In the first 8 months of 2015, Philippine military and paramilitary groups allegedly killed more than a dozen tribal leaders and tribal community members. Military operations in Mindanao contributed to the displacement of 243,000 indigenous peoples (UNHCR).
Nine journalists were assassinated in 2015 – three of them over 10 days in August. Killings of alleged petty criminals, drug dealers, and others by “death squads” or contract killers in several cities continued unabated.
Children throughout the Philippines face a wide range of human rights abuses for instance extremely hazardous work in gold mining. Paramilitaries raided several schools, killing a school administrator in August.
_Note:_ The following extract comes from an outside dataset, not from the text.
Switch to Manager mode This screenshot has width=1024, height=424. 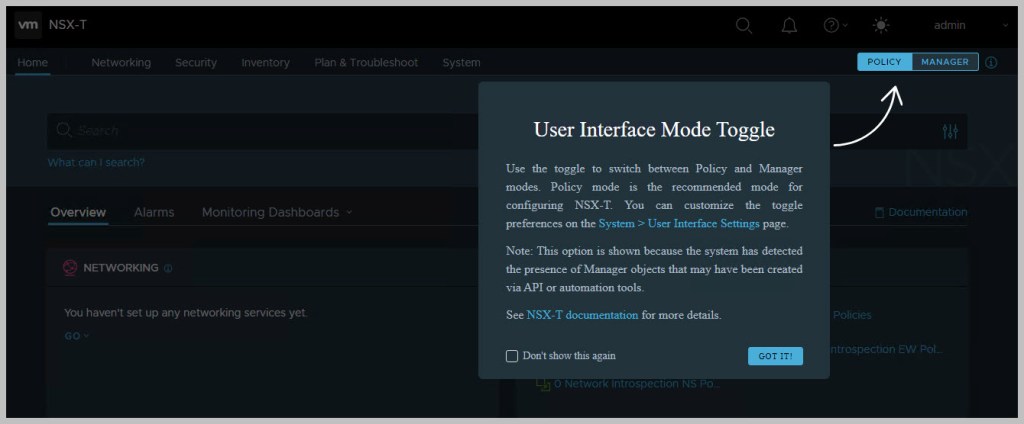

In Manila in November, authorities detained hundreds of poor and homeless, among them many children, to clear the capital of street dwellers.
Curiously, the HRWatch did not report President Noynoy’s order to the military to stand down instead of reinforce 44 members of the Special Action Forces who were murdered in cold blood by Moro terrorist fighters in Mamasapano, Maguindanao. and his callous behavior refusing to receive their remains when they were back to Villamor, instead choosing to attend a car plant inauguration.
Just a few weeks before the end of his term, his incompetence was also evident in the killing of three farmers, in a violent dispersal of demonstrators in North Cotabato who were simply asking for rice to feed their families, after being aroused by the news that the Department of Social Welfare and Development and the National Food Authority were just throwing out rotting rice from their warehouses, in the midst of El Nino.
20 years of Marcos versus 12 Aquino years. What do you think – Were the Aquino presidents human rights defenders at all?
If you compare all three terms against the human rights records of our American colonizers in their “civilizing” of “barbaric indians” in our territory, you will awaken to the fact as to who had been the worst human rights violators in this country.
General J. Franklin Bell estimated that 600,000 Filipinos were killed in the “War of Insurrection” between 1898 and 1902 which the New York Review of Books contested to being 700,000 or 10% of the population.
From 1901 the extension of the Bill of Rights to Filipinos to 1945 their “liberation” of the Philippines, another 250,000 to 300,000 were killed in various massacres, many of whom were casualties of the American military bombings connected with the so-called “liberation” of Manila.
This goes to say, therefore, that in their 40-year occupation the optimum killing of Filipinos under the dirty hands of the Americans could have reached 1 million.
So lets just tell the story best we can cite the facts not improvise fiction.